Large Timeseries Data#

Effectively representing temporal dynamics in large datasets requires selecting appropriate visualization techniques that ensure responsiveness while providing both a macroscopic view of overall trends and a microscopic view of fine details. This guide will explore various methods, such as WebGL Rendering, LTTB Downsampling, Datashader Rasterizing, and Minimap Contextualizing, each suited for different aspects of large timeseries data visualization. We predominantly demonstrate the use of hvPlot syntax, leveraging HoloViews for more complex requirements. Although hvPlot supports multiple backends, including Matplotlib and Plotly, our focus will be on Bokeh due to its advanced capabilities in handling large timeseries data.

Getting the data#

Here we have a DataFrame with 1.2 million rows containing standardized data from 5 different sensors.

import pandas as pd

df = pd.read_parquet("https://datasets.holoviz.org/sensor/v1/data.parq")
df.sample(5)
sensor value time
823708 3 0.286705 2023-03-11 19:24:00
732368 3 0.269841 2023-01-06 12:00:00
841569 3 0.262078 2023-04-06 09:14:00
395037 1 -0.166718 2023-05-08 22:24:00
1041004 4 0.239751 2023-02-27 04:30:00
df0 = df[df.sensor=='0']

Let’s go ahead and plot this data using various approaches.

WebGL Rendering#

WebGL is a JavaScript API that allows rendering content in the browser using hardware acceleration from a Graphics Processing Unit (GPU). WebGL is standardized and available in all modern browsers.
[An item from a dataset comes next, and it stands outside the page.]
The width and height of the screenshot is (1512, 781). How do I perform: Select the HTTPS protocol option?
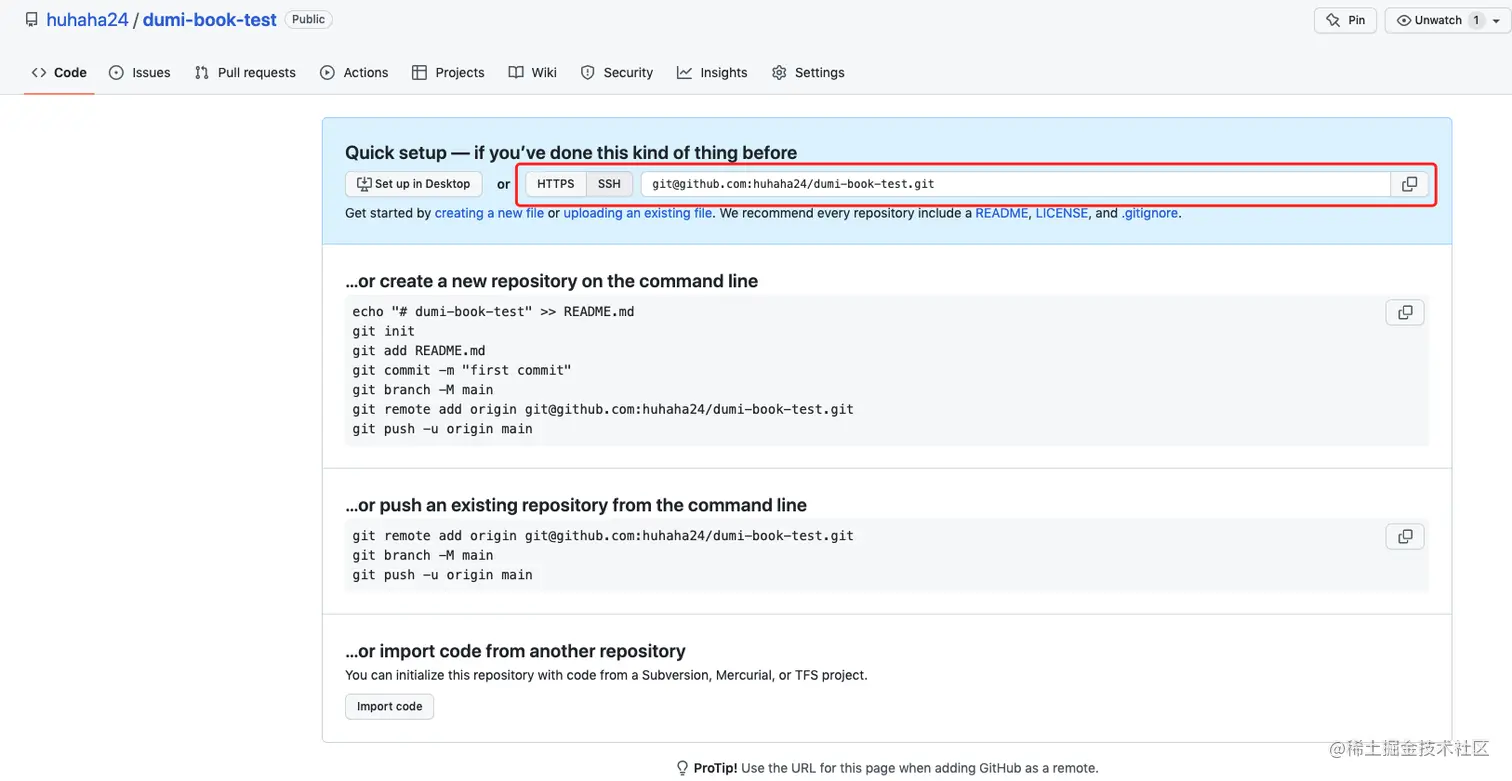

Canvas Rendering - Prior Default#

Rendering Bokeh plots in hvPlot or HoloViews has evolved significantly. Prior to 2023, Bokeh’s custom HTML Canvas rendering was the default. This approach works well for datasets up to a few tens of thousands of points but struggles above 100K points, particularly in terms of zooming and panning speed. These days, if you want to utilize Bokeh’s Canvas rendering, use import holoviews as hv; hv.renderer("bokeh").webgl = False prior to creating your hvPlot or HoloViews object.

WebGL Rendering - Current Default#

Around mid-2023, the adoption of improved WebGL as the default for hvPlot and HoloViews allowed for smoother interactions with larger datasets by utilizing GPU-acceleration. It’s important to note that WebGL performance can vary based on your machine’s specifications. For example, some Apple Mac models may not exhibit a marked improvement in WebGL performance over Canvas due to GPU hardware configuration.

import holoviews as hv
import hvplot.pandas  # noqa

# Set notebook hvPlot/HoloViews default options
hv.opts.defaults(hv.opts.Curve(responsive=True))

df0.hvplot(x="time", y="value", autorange='y', title="WebGL", min_height=300)

Note: autorange='y' is demonstrated here for automatic y-axis scaling, a feature from HoloViews 1.17 and hvPlot 0.9.0. You can omit that option if you prefer to set the y scaling manually using the zoom tool.

Alone, both Canvas and WebGL rendering have a common limitation: they transfer the entire dataset from the server to the browser. This can be a significant bottleneck, especially for remote server setups or datasets larger than a million points. To address this, we’ll explore other techniques like LTTB Downsampling, which focus on delivering only the necessary data for the current view. These methods offer more scalable solutions for interacting with large timeseries data, as we’ll see in the following sections.

LTTB Downsampling#

The Challenge with Simple Downsampling#

A straightforward approach to handling large datasets might involve plotting every _n_th datapoint using a method like df.sample:

df0.hvplot(x="time", y="value", color= '#003366', label = "All the data") *\
df0.sample(500).hvplot(x="time", y="value", alpha=0.8, color='#FF6600', min_height=300,
                       label="Decimation", title="Decimation: Don't do this!")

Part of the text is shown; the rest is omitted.